While admiring the skill and brilliance of violin virtuosos, Mann turned toward the collaborative music-making characteristic of chamber music. As the New York Times obituary notes, he later explained, “I could not conceive of myself playing those old chestnuts and getting pleasure from them again and again. I had not been a wunderkind. … The virtuoso looks for two things: those vehicles that allow him or her to display absolute wizardry on the instrument, and capturing that psychology of communication that knocks an audience dead.”
“These things were not as meaningful to me,” he added, “as the social phenomenon of making music among equals and the fact that, in chamber music, the composer was not interested in knocking anybody dead but in giving expression to his most subtle and complicated thoughts.”
A fuller appreciation of Mann’s role requires some understanding of the history of the string quartet.
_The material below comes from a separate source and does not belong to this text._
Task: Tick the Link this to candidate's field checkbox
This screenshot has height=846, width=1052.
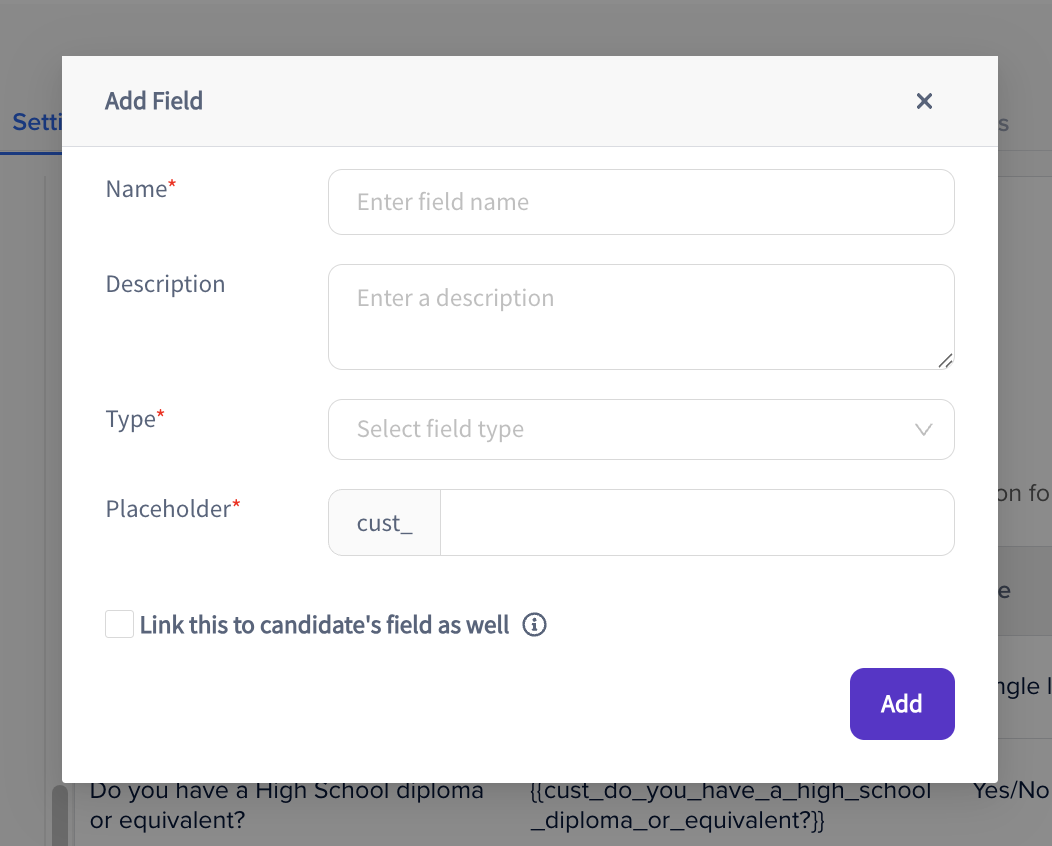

The combination of two violins, viola and cello is the most common one in chamber music, although the trio of violin, piano and cello, as well as the combinations of piano and three or four string instruments, are also well known.
While the combination of four string instruments can be traced back even into the seventeenth century, it was the Austrian master Joseph Haydn who essentially invented the form in the 1750s. The string quartet, because of the small number as well as the similar tone color of the instruments involved, lends itself to logical disputation, a kind of democratic exchange of musical ideas, rather than the massive depictions of mood and drama made possible by the orchestral combination of strings, winds, brass and percussion instruments, with their sheer numbers as well as different tone colors.
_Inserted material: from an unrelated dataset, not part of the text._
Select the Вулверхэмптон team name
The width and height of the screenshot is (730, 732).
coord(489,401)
It is the collaborative character of chamber music—the way in which different musical lines combine, and the ability of three, four and sometimes five or six musicians (very occasionally seven or eight) to produce music that is intellectually stimulating and emotionally involving at the same time—that can make the music so memorable, especially in live performance. The performance of a large symphony has its own power, of course, but it is of a different kind.
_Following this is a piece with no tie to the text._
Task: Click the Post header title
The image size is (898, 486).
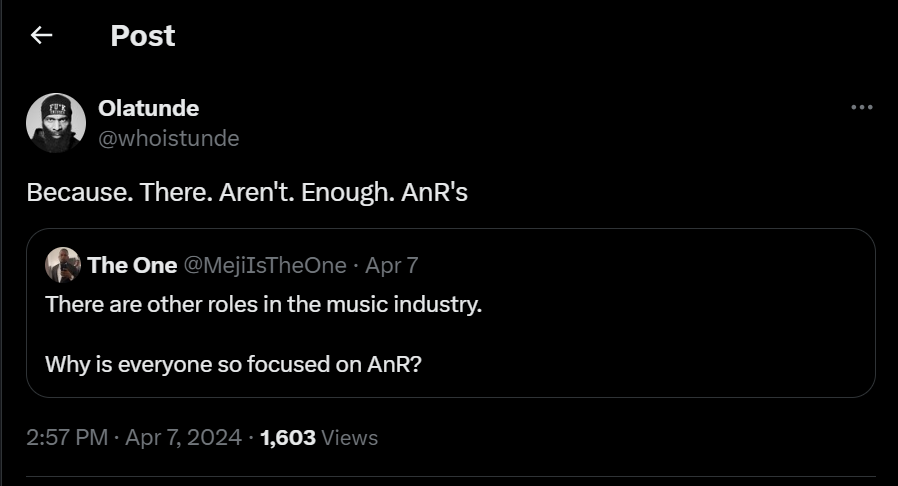Action: tap(143, 36)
Haydn, with his 68 string quartets and 104 numbered symphonies, was the most prolific among classical composers, as well as being the inventor of both of these forms that have come down to us from more than a quarter of a millennium ago. The musical quality of Haydn’s large oeuvre is amazing, but he laid the basis for another few centuries of musical marvels.
Speaking only about the string quartet, Haydn was followed by the no less inventive Wolfgang Amadeus Mozart, with 23 quartets. Ludwig van Beethoven’s 16 quartets, especially the so-called Late Quartets (Nos. 12-16, plus the Grosse Fugue), are generally considered to be the musical summit of the form, but they were followed by the quartets (and other chamber music) of Franz Schubert, Felix Mendelssohn, Robert Schumann, Johannes Brahms, Antonin Dvorak, Pyotr Ilyich Tchaikovsky and other nineteenth century masters.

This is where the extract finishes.